How to integrate `cos-lite` with uncharmed applications

The cos-lite bundle is meant to be run by Juju. However, not all workloads that you may want to monitor do. The good news is that you can use cos-lite to monitor workloads that are not charmed (aka ‘not managed by Juju’). The bad news is that it’s relatively straightforward to do so. Not bad at all.

Contents:

Deploy cos-lite

The first step will be to get a hold of a machine, somewhere, and follow this guide on how to get started with COS lite on microk8s.

And be sure to follow the best practices!

Unless you’re also planning to monitor some charmed applications with this cos-lite deployment, you will not need to use the offers overlay.

Deploy grafana-agent

The Grafana agent will act as an intermediary between the applications you want to monitor and the cos-lite stack. It will gather telemetry from your applications and send them to cos-lite, where you will be able to inspect them through the Grafana dashboards.

We recommend to host the Grafana agent as close as possible to the workloads you intend to monitor, to minimise the risk of network faults and the resulting gaps in telemetry collection. Also, we recommend to install the Grafana agent via a handy snap we maintain:

Get it from the Snap Store

However, Grafana agent is also available as a single Go binary, and you are free to install it and run it the way you like. See the official documentation for the publisher’s recommendations and guides.
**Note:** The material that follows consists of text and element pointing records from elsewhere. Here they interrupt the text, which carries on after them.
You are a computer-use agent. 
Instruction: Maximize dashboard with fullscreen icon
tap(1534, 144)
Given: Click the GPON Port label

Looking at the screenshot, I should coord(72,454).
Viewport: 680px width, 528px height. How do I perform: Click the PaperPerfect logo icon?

Last but not least, we also have it containerized and petrified.

Now that you have Grafana Agent up and running, you will need to configure it.
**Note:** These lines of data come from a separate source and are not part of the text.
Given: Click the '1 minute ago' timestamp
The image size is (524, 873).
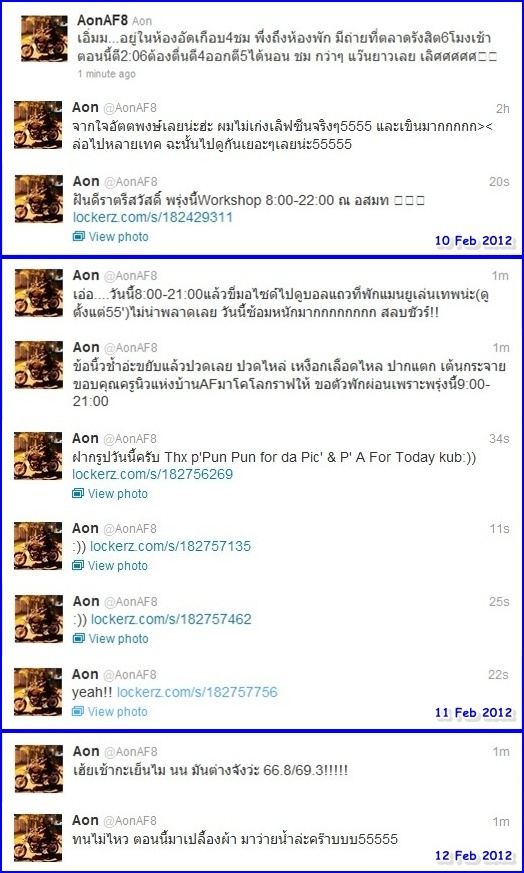Looking at the screenshot, I should [x=106, y=73].
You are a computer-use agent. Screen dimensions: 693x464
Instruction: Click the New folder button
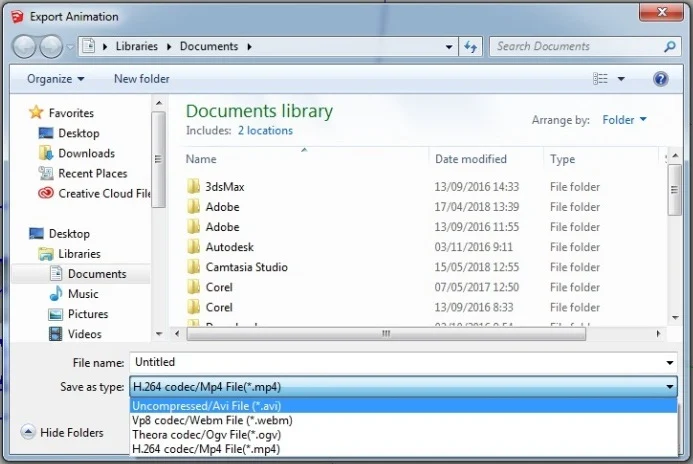click(141, 79)
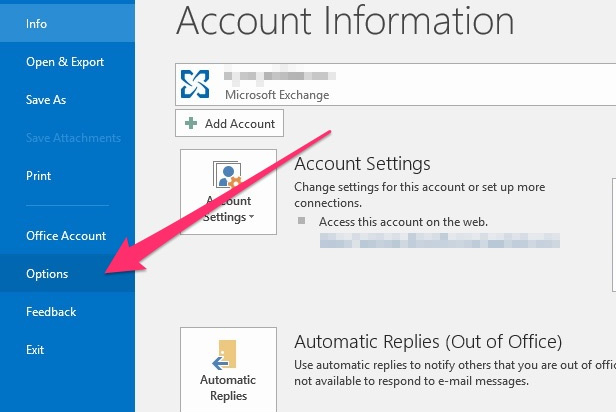Click the Account Settings section heading

pyautogui.click(x=362, y=164)
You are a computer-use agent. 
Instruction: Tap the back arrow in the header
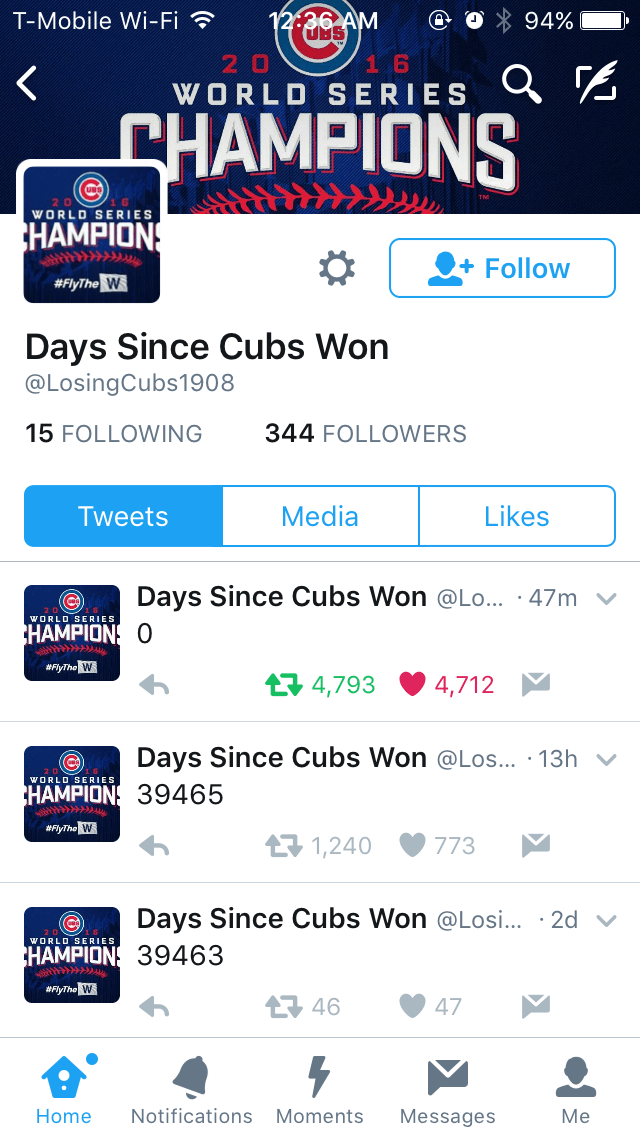point(27,83)
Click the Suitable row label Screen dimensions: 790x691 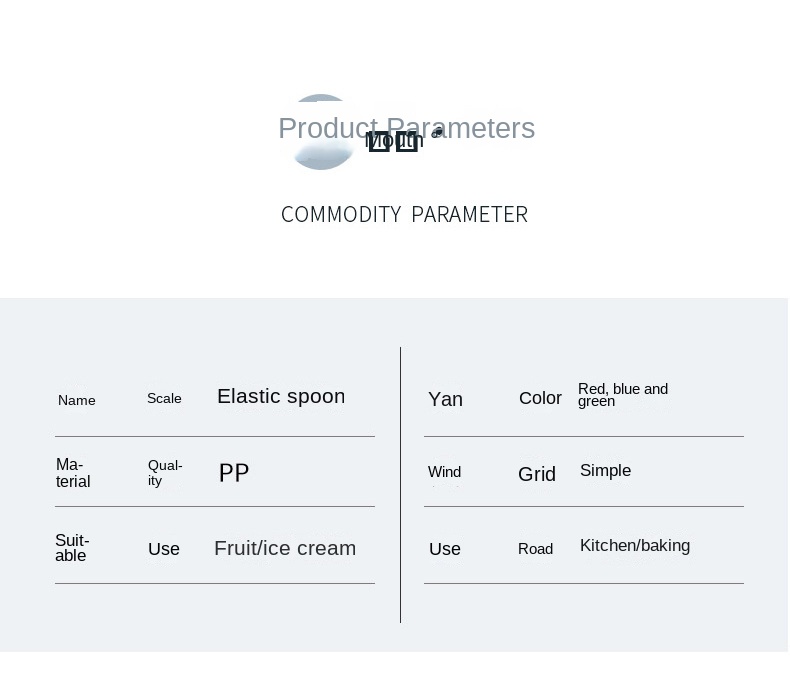[72, 548]
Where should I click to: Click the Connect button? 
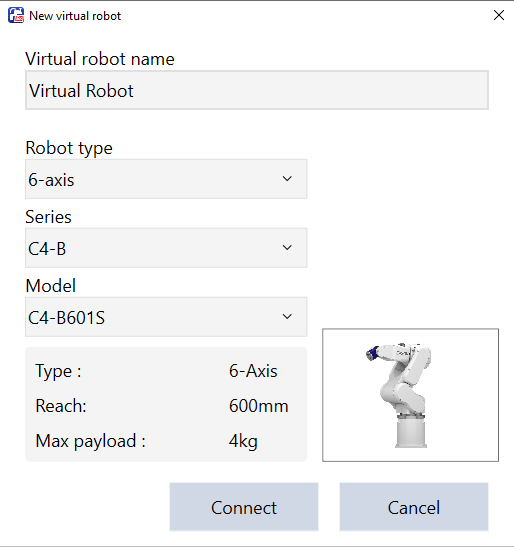pyautogui.click(x=244, y=507)
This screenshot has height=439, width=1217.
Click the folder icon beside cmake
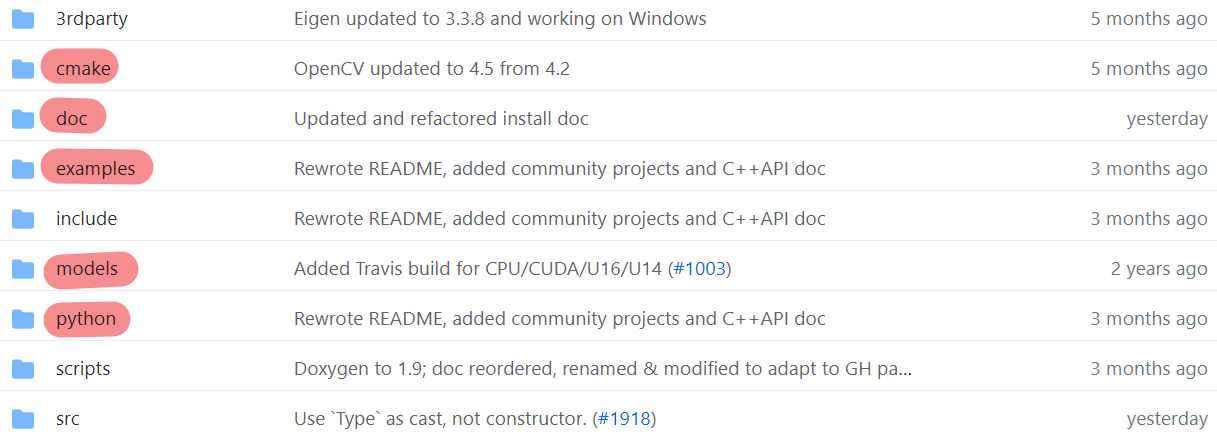pyautogui.click(x=22, y=69)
Get the API endpoints from traefik

cos-lite includes a traefik instance that takes care of load balancing and ingressing the various observability components of the stack. Since cos-lite runs on Kubernetes, this allows you to talk to them via traefik over a stable URL.

Before you can use Traefik from an external service such as Grafana agent, you will need to ensure that the Traefik URL is routable from the service host, and that the address is stable. (e.g. not a dynamic IP) In other words, Traefik’s own URL aso needs to be stable.

In the Juju model where cos-lite is installed, you can run:

juju run traefik/0 show-proxied-endpoints

Assuming you have configured the traefik charm to use an external hostname, for example "traefik.url", you will see something like:

proxied-endpoints: '{
    "prometheus/0": {"url": "https://traefik.url/mymodel-prometheus-0"},
    "loki/0": {"url": "https://traefik.url/mymodel-loki-0"},
    "alertmanager": {"url": "https://traefik.url/mymodel-alertmanager"},
    "catalogue": {"url": "https://traefik.url/mymodel-catalogue"},
}'

You can also open https://traefik.url/mymodel-catalogue in a browser to see a page with links to all cos-lite components’ user interfaces.

At this point you will need to follow the documentation on how to configure the Grafana agent. Use the urls you obtained from traefik to tell the agent where to send its telemetry.

Add custom dashboards and alerts

In order to add your own dashboards and alerts to cos-lite you will need to deploy the cos-config charm on top of cos-lite.

Follow this guide to set up cos-config in the same Juju model in which cos-lite is deployed.

TLS

You can deploy cos-lite with the tls overlay to enable secure communications with and within COS Lite.

You can follow this guide to enable TLS in Traefik and COS Lite.

Known limitations and upcoming features

Identity

We are “working towards”[citation needed] an integration with canonical’s IAM bundle to provide a charmed identity solution to support locking down your observability stack behind an identity provider. Stay tuned for updates!

Tracing

We are “working towards”[citation needed] a tracing overlay to add distributed tracing capabilities to cos-lite. Once that work is done, you will be able to add Grafana Tempo to the stack.

Only export metrics with prometheus-scrape-target

In some rare circumstances, you might prefer to use prometheus-scrape-target instead of grafana-agent. Namely:

  • when you only need metrics (no logs, traces, etc…)
  • when you’d rather make the necessary firewall changes in the workload you want to monitor, than ingress cos-lite
  • when you’re not able to install anything (or the grafana-agent anyway) on the workload you want to monitor

If this is your situation, we’ve got you covered. You can deploy prometheus-scrape-target and configure it to scrape your workload.

1 Like

@tmihoc can you help get the TOC to work? @jose added it earlier yesterday but for some reason it doesn’t seem to work

1 Like

Done. (Also fixed some typos.)

1 Like

Hey, can you provide a grafana-agent.yaml sample in a way it would connect to COS Lite? I can’t really figure out which one of the proxyed endpoints I should use, and where I should set it in the agent.

Having a simple metric collection from the host we are monitoring, for example, CPU usage, would be very desirable.

Good point! I’ll see if someone from the team can chip in a sample config for you.